The Czech National Bank (CBN), which earlier today left its policy rate unchanged at 0.05 percent, said interest rates will remain at the current level of technically zero "over a longer horizon until inflation pressures increase significantly," repeating its forecast from March.
The Czech Republic's central bank also repeated that it was "ready to use foreign exchange interventions if further monetary policy easing becomes necessary."
In its new economic forecast, the CNB cut its growth forecast for this year and next but raised its inflation forecast slightly.
However, the CNB does not expect an increase in inflationary pressures and sees no tangible risks of such an increase, with market interest rates easing slightly this year and then rising in 2014.
Headline inflation is expected to be slightly below the central bank's 2.0 percent target this year and next year with monetary-policy relevant inflation close to the bank's lower tolerance band this year (the CNB has a one percentage point tolerance band) and then slowly return to target next year.
In the new forecast, headline inflation in the second quarter of 2014 is forecast at 1.8 percent, up from the previous forecast of 1.7 percent, and for 1.9 percent in third quarter 2014, up from 1.8 percent.

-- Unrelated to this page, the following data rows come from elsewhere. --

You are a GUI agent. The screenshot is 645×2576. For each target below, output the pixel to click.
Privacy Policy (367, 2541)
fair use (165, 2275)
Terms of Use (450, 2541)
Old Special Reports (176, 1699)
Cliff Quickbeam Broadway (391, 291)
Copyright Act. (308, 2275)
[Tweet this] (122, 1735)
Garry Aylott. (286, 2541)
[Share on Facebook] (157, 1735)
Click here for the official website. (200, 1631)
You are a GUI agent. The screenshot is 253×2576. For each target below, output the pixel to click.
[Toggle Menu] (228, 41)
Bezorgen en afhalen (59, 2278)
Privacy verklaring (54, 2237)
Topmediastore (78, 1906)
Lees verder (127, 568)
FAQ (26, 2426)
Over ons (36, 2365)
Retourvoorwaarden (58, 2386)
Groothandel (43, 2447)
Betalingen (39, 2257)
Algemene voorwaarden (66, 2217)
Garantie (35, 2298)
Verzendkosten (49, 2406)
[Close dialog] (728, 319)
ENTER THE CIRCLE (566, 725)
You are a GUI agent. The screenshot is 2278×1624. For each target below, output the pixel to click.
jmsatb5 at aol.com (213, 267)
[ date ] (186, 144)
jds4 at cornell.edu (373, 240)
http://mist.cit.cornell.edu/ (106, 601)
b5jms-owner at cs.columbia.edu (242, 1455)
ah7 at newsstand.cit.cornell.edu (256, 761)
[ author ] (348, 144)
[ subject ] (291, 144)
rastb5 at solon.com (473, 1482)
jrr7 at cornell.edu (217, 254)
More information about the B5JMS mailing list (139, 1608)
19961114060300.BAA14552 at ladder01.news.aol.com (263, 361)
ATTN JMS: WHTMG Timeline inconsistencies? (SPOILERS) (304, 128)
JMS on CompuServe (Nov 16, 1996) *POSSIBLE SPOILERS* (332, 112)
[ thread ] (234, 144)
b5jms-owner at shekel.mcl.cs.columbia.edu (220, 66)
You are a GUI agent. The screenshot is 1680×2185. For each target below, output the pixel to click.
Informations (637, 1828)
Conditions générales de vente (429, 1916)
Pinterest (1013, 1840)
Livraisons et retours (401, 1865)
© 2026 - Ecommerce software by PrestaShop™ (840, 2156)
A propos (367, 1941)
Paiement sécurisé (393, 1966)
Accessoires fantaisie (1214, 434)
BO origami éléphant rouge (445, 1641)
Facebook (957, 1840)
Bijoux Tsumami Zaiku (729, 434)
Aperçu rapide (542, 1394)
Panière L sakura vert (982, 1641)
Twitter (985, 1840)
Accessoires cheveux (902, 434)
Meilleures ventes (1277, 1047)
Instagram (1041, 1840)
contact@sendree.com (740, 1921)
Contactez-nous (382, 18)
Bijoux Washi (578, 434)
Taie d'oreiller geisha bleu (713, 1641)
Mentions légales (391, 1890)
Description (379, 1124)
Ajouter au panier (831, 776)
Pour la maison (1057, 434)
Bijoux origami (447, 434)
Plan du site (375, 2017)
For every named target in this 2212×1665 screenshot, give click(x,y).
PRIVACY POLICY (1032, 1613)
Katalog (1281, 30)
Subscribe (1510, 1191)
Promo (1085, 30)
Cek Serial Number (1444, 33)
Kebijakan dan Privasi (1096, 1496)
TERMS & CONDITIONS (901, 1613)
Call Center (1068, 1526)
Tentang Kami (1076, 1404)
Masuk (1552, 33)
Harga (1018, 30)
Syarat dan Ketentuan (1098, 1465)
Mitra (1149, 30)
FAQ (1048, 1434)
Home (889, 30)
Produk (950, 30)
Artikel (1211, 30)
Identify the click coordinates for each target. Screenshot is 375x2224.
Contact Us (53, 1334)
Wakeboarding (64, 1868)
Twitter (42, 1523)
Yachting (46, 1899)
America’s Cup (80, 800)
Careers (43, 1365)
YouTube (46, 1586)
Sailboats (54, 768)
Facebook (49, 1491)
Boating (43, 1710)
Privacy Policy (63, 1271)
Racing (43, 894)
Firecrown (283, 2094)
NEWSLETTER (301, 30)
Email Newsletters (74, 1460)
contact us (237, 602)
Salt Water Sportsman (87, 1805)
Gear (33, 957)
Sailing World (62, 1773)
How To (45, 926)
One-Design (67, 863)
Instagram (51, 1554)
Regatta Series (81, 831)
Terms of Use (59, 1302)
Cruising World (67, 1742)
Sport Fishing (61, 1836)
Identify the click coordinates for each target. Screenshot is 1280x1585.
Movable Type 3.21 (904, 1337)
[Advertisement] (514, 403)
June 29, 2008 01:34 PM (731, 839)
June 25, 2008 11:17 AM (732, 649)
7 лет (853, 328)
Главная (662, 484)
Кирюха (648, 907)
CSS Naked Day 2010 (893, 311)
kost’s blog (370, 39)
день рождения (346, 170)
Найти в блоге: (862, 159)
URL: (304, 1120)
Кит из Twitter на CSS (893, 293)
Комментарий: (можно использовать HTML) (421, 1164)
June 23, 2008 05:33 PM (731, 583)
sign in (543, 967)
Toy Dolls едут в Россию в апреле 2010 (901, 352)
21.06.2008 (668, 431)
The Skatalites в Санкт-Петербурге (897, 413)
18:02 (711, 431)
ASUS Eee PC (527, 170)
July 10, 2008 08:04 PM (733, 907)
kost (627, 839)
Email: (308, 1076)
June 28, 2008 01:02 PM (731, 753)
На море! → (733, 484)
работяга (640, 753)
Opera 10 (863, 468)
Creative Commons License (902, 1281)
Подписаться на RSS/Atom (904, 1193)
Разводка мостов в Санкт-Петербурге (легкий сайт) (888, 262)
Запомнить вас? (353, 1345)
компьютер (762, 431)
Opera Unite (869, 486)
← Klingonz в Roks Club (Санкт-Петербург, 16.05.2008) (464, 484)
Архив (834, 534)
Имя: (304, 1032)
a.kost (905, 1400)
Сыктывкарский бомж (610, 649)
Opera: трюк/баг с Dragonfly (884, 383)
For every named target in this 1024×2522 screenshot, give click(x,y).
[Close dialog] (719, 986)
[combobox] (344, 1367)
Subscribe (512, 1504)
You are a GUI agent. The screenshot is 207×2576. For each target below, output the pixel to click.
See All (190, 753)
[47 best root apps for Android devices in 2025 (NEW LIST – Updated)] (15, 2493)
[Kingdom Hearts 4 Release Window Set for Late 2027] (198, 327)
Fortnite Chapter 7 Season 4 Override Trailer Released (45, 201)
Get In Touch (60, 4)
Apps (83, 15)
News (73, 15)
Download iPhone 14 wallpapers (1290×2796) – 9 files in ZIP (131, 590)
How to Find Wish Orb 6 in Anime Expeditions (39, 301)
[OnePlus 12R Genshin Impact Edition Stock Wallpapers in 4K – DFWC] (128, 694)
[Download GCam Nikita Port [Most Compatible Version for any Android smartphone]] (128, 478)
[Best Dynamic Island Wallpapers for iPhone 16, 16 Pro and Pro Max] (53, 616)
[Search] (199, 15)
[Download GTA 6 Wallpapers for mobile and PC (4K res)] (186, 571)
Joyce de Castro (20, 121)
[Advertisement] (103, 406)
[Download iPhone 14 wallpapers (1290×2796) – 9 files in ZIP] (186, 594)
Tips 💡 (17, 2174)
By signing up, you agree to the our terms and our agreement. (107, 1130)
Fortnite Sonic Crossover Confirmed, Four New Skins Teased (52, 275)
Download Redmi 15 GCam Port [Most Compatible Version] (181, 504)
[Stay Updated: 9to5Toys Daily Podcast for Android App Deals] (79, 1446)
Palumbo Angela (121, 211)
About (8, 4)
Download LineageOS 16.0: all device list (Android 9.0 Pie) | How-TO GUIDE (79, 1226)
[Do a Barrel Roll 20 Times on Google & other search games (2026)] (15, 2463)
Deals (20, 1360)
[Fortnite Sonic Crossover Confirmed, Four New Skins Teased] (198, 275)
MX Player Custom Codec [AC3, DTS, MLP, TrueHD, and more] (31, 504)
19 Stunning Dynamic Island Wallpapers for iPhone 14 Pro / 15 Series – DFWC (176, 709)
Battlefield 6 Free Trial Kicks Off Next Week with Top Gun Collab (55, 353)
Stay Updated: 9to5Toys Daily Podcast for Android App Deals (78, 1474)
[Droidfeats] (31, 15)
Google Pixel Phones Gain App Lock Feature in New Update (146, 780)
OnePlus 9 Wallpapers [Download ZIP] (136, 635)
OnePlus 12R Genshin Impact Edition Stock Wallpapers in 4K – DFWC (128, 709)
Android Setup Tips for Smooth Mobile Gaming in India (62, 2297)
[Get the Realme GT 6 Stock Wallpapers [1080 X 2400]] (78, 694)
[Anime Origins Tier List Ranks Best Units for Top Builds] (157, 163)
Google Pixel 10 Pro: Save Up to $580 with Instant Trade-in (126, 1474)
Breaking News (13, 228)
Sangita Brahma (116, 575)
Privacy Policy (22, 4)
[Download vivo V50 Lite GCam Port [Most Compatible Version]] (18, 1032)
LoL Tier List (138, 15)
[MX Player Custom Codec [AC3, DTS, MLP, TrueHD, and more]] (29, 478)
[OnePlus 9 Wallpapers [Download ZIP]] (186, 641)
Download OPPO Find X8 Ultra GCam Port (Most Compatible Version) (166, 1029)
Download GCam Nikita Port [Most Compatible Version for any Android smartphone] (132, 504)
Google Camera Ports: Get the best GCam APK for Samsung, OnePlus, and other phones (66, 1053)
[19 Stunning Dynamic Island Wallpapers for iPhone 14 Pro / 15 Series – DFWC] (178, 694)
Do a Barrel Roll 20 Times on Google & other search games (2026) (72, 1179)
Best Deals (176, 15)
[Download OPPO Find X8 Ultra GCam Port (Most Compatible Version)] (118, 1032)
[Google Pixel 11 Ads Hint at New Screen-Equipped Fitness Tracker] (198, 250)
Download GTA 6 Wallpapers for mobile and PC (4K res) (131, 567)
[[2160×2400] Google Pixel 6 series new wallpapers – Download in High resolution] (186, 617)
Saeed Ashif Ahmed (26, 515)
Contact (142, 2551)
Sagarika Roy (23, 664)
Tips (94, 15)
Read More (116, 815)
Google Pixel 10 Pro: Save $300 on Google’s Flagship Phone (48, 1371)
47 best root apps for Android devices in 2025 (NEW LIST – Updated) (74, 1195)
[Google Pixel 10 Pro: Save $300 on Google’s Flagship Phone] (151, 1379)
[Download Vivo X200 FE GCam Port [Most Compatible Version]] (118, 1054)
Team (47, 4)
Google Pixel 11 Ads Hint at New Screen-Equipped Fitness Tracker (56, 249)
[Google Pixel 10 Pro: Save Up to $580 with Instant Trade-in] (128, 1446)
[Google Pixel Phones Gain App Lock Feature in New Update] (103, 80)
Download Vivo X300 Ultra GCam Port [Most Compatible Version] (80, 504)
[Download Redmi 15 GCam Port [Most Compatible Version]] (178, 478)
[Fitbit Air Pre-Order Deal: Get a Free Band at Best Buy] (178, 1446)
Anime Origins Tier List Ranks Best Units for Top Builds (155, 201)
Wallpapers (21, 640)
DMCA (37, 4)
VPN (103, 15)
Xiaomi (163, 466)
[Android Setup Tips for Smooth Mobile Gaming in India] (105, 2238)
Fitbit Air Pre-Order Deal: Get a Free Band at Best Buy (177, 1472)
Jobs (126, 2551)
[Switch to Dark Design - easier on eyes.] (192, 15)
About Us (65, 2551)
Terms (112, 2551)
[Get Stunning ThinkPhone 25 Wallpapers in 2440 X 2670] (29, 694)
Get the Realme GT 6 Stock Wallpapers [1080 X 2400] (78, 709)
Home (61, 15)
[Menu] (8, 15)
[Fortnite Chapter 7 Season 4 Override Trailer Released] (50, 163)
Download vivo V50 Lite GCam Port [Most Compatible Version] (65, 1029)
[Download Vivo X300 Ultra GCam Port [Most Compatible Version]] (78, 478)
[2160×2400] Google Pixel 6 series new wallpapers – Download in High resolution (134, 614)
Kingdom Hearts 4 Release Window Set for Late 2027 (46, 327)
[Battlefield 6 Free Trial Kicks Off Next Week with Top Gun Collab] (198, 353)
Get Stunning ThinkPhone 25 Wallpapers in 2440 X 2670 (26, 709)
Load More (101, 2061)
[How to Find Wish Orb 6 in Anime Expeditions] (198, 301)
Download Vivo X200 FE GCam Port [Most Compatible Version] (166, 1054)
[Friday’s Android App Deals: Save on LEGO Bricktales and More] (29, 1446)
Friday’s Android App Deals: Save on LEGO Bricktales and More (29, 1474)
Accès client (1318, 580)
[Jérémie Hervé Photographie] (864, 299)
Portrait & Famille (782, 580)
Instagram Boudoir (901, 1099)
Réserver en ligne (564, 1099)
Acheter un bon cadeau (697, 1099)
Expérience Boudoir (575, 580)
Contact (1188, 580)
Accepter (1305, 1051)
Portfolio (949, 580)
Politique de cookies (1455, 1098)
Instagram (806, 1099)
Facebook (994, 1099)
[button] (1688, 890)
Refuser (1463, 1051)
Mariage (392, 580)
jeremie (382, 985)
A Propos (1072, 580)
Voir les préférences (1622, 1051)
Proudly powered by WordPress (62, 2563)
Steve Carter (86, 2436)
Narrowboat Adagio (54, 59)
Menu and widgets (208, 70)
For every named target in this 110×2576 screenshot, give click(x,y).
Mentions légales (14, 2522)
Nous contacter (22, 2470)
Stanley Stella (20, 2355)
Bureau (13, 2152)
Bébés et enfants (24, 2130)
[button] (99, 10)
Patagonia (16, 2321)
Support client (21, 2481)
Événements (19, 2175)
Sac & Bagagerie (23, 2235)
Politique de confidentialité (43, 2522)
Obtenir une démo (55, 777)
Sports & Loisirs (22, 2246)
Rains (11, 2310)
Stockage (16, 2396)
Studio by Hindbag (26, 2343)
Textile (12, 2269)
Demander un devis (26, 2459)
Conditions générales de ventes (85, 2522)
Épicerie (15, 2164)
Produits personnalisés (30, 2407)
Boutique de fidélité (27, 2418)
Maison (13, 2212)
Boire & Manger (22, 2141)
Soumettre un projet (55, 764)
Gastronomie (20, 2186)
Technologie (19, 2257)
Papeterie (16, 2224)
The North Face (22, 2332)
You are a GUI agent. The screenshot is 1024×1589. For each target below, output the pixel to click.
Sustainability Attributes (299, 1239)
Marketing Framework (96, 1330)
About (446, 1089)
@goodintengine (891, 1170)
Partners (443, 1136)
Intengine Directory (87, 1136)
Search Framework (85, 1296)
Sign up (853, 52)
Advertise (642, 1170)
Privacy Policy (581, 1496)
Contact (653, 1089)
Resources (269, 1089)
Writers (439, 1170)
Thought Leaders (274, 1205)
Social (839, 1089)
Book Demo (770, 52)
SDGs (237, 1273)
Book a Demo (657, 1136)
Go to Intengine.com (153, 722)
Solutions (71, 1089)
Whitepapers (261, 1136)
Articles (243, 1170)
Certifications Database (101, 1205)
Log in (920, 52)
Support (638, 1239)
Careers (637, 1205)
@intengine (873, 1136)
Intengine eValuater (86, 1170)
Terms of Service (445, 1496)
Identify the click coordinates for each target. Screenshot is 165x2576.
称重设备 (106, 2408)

In March, inflation in the Czech Republic was steady at 1.7 percent from February.
The Czech economy is forecast to shrink by 0.5 percent this year, up from the previous forecast for a 0.3 percent decline, due to fiscal consolidation and a gradual recovery in external demand.
In 2014 the Gross Domestic Product is forecast to grow by 1.8 percent, down from the previous forecast of 2.1 percent.
In the fourth quarter of 2012, the Czech GDP shrank by 0.2 percent, its sixth quarterly contraction in a row, for an annual fall of 1.7 percent, up from a fall of 1.5 percent in the third quarter.
In 2012 the Czech economy shrank by 1.2 percent.